- Text under study -

Thursday, June 26th 2008

9:10 PM

Prayers of the People

To be Catholic is to believe that the Church's prayers - far from being exercises in futility, with pain and war and horror grinding on implacably in spite of our prayers - really are, literally, taken into the mystery of the Divine Mercy and put to work, so to speak. On the Catholic view, the prayers of the Church are joined with the mystery of Christ's intercession for us, which itself culminates in his total oblation of himself for us to the Father; and all of this is caught up into the region where the Mercy and Providence of God well up in their eternal superabundance and overflow, inundating the world with redemption.

This region is still impenetrable by us mortals. "We see not yet all things put under thee." How the Mercy and Providence of God will turn out to have been unfailingly sovereign in this world of sorrow, blight, cruelty, and disenfranchisement is unimaginable to us. Just here is the sorest test to faith...

To be Catholic is to be obliged to take one's place with all the men and women of faith from the beginning. It has rarely seemed otherwise than that God is very absent. Joseph is sold into Egypt, and years of wrong go unredressed, it seems. The Philistines seize the very Ark of God, and fire does not strike them. Hannah lives, forlorn, crying out for a son. The widow of Zarepta reaches her last handful of meal, and no help is in sight. Jerusalem itself, finally, is sacked, and the Chosen People are bundled off to slavery under an Eastern tyrant. Domine! Exaudi orationem meam! How long, O Lord?

To be Catholic, we say, is to take one's place with the men and women of faith from the beginning. All of them had to wait. The salvation of the Lord did not come, and did not come. Nevertheless they presented themselves at his altar, day by day, year after bone-wearying year. Simeon and Anna would be the archetypes here, wrinkled and old and faithful. But heaven does not open. No divine thunder terrorizes God's enemies.

Only a penurious young woman and her husband, bringing an infant to be presented in the temple one fine day - and Lord, now lettest thou thy servant depart in peace...

But we want Herod toppled, and Caesar overthrown, and our chains sundered, and Israel's dignity and liberty restored.

Indeed. And it is all of that which faith sees in this Infant.

This is the vision at work in the Church's intercessions.

We pray for the world, and famine, war, disease, and injustice crawl on their implacable way. We pray for the Church and disaffected religious, discontented priests, unfaithful bishops, and baleful theologians drown out the voice of the Magisterium. We pray for the sick and they die. Let us give over this farcical business.

But faith - the faith of the Church it is, not simply my own attempts to soldier on - takes its place with Simeon and Anna, and with the psalms, which are sure, in the face of all evidence to the contrary, that God is the champion of widows, orphans, and all the dispossessed and enfeebled.

- Given information -
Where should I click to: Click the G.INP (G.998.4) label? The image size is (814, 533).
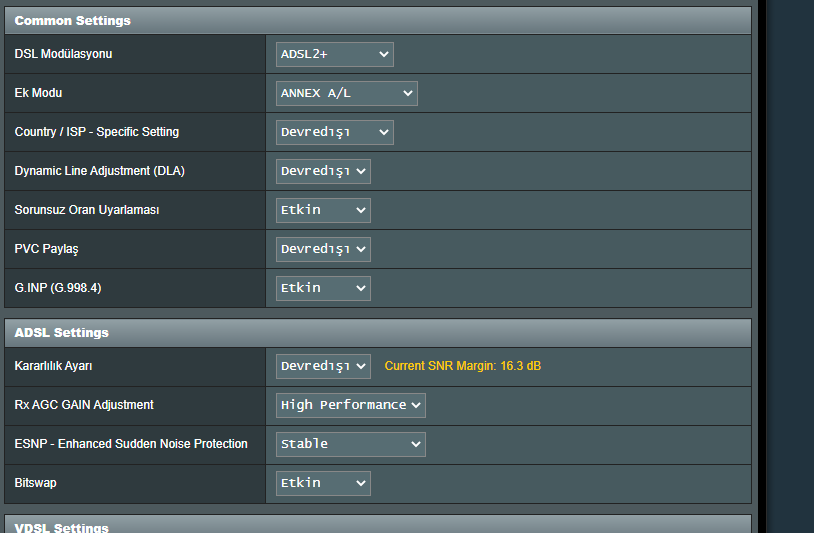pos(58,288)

* * *

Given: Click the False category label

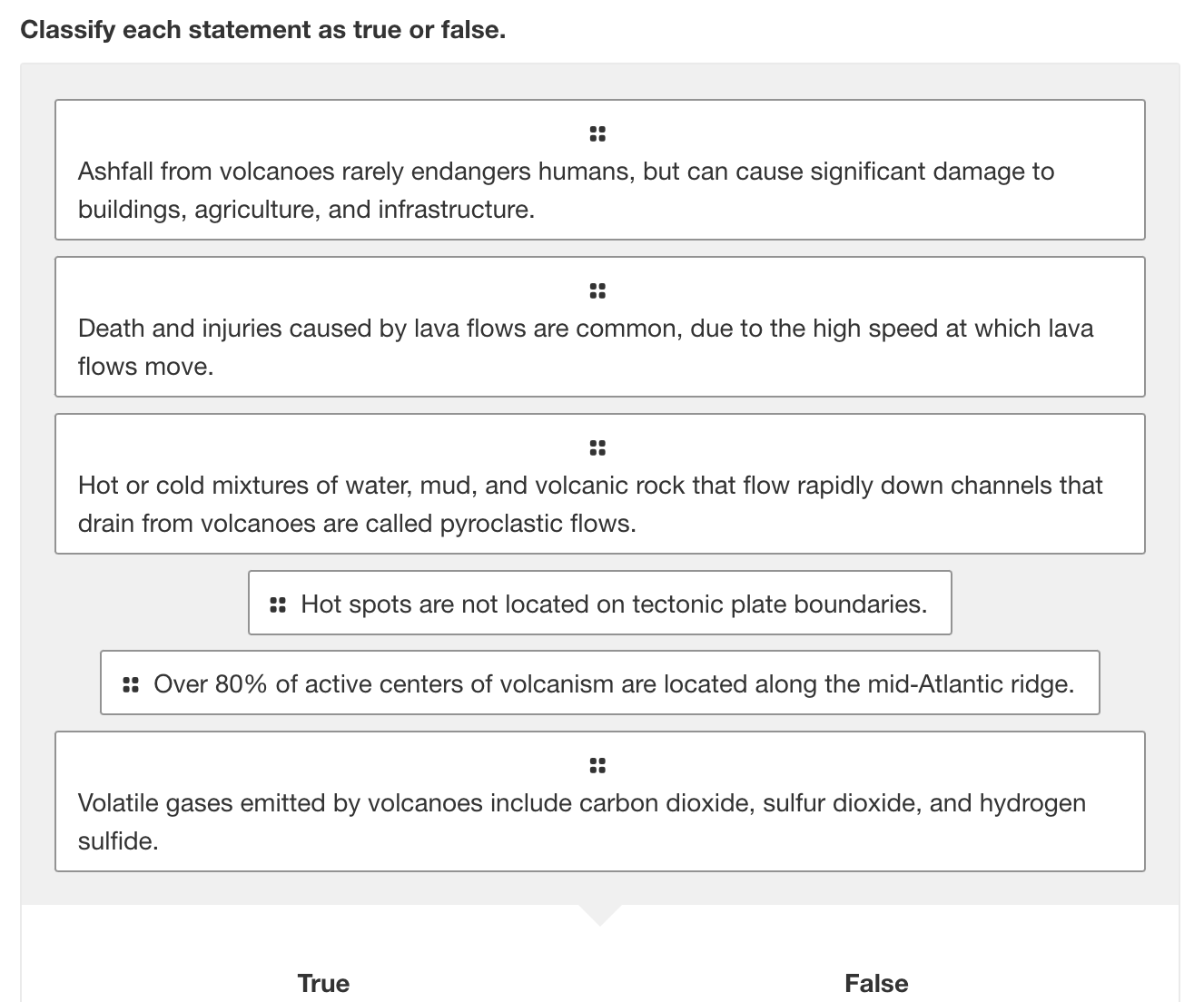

- What this exercise asks -
1/ According to the text on the Church's prayers, which two people are the archetypes of those who waited faithfully at God's altar?
2/ Restate as a short list the paragraph of the text on the Church's prayers that begins "To be Catholic is to be obliged," keeping its main facts.
3/ Reproduce the text on the Church's prayers word for word, beginning at the words "This is the" and stopping after "this farcical business.".

- Written answers -
1/ Simeon and Anna.

2/
- Being Catholic obliges one to stand with all people of faith from the beginning.
- God has rarely seemed anything but absent.
- Joseph is sold into Egypt, and years of wrong seem to go unredressed.
- The Philistines seize the Ark of God, and no fire strikes them.
- Hannah, forlorn, cries out for a son.
- The widow of Zarepta reaches her last handful of meal with no help in sight.
- Jerusalem is finally sacked, and the Chosen People are taken into slavery under an Eastern tyrant.
- The cry goes up: "Domine! Exaudi orationem meam! How long, O Lord?"

3/
This is the vision at work in the Church's intercessions.

We pray for the world, and famine, war, disease, and injustice crawl on their implacable way. We pray for the Church and disaffected religious, discontented priests, unfaithful bishops, and baleful theologians drown out the voice of the Magisterium. We pray for the sick and they die. Let us give over this farcical business.